UNH Whittemore School of Business and Economics
 

UNH Study Suggests Tax Change Might Reduce Sprawl, Help Economic Development

By Janet Lathrop
UNH News Bureau

May 24, 2002


DURHAM, N.H. -- As New Hampshire cities look for ways to both stimulate economic performance while discouraging sprawl, they may benefit from a recent study by Richard England, professor of economics at the University of New Hampshire's Whittemore School of Business and Economics. His results suggest that a change in property taxation might be a positive step.

Right now, land in New Hampshire and the improvements on it are taxed at the same rate. To an investor or developer, it is just as attractive to buy a farm for development as to rehabilitate an existing structure downtown. But a city shifting to a two-tier plan that taxes land at a higher rate than buildings has the potential to change that scenario, England says.

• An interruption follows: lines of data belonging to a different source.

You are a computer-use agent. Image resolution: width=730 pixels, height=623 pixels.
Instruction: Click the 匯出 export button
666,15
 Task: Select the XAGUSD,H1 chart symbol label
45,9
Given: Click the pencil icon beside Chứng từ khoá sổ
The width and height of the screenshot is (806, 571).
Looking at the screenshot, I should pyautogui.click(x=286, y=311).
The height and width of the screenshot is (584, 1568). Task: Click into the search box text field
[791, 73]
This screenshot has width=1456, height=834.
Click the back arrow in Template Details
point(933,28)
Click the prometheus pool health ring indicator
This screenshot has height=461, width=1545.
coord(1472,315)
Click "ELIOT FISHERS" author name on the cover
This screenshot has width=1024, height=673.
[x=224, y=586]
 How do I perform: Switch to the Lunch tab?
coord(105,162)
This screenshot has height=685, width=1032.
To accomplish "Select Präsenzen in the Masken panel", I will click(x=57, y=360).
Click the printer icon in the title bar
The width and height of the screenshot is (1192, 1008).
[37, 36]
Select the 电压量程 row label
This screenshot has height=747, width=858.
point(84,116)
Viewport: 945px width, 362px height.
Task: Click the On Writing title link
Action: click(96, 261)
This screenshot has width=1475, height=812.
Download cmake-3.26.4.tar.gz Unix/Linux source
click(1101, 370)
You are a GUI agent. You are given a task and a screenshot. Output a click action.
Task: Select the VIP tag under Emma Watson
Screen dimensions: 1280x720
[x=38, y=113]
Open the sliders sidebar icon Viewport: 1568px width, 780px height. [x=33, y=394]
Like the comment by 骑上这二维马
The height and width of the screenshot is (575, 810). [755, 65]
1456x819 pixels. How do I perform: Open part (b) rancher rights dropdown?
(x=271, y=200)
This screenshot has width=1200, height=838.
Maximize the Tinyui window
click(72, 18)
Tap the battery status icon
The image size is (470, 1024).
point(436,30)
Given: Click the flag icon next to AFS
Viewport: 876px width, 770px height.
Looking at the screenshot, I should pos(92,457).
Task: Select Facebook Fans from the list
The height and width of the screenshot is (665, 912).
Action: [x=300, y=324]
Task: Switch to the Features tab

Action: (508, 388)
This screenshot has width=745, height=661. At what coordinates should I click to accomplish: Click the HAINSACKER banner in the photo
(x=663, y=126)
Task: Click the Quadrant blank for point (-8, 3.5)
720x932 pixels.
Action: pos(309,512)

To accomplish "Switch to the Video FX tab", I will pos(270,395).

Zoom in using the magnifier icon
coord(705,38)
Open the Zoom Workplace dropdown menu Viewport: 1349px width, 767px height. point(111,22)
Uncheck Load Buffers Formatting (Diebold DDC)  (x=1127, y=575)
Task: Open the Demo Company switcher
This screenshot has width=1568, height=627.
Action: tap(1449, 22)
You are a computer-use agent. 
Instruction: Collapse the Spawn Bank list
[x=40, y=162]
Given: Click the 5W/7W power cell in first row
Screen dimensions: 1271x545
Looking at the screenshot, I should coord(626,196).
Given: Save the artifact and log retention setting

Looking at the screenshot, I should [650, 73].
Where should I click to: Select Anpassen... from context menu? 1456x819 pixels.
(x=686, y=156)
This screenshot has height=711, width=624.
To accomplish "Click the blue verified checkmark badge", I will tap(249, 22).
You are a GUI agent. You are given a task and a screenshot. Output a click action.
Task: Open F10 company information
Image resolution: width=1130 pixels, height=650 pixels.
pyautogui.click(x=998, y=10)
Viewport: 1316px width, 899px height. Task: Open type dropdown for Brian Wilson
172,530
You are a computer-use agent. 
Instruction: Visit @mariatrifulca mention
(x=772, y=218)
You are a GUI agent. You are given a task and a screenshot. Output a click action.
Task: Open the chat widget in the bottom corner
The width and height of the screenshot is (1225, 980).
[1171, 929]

Taxing land at a higher rate, for example, would make an existing structure on a smaller city lot more attractive because even with improvements its taxes would be lower than those on a low-density lot on the edge of a city. "The split-rate tax encourages rehabilitation," England explains, "and provides an incentive to develop vacant lots in our cities."

Several Whittemore School students have helped to collect data for the research, which is supported, in part, by a grant from the Lincoln Institute of Land Policy in Cambridge, Mass. Overall the work is meant to be "very practical, nitty gritty policy research that will benefit the people of New Hampshire," England says.

For the tax study, the UNH economist plugged economic numbers from Berlin and Manchester into a sophisticated economic model to compare business as usual with the consequences of a constant-revenue shift to a two-rate property tax. The study looked at actual revenue from property taxes in 1999, about $11.6 million in Berlin. Ten percent of the city's uniform tax fell on land and 90 percent on capital improvements. In Manchester, the city raised $114.4 million in taxes; 61 percent of the uniform property tax fell on capital, not land. England's computer analysis quadrupled the land value tax rate in Berlin and doubled it in Manchester, and lowered the tax rate on buildings to keep municipal revenue constant in each city.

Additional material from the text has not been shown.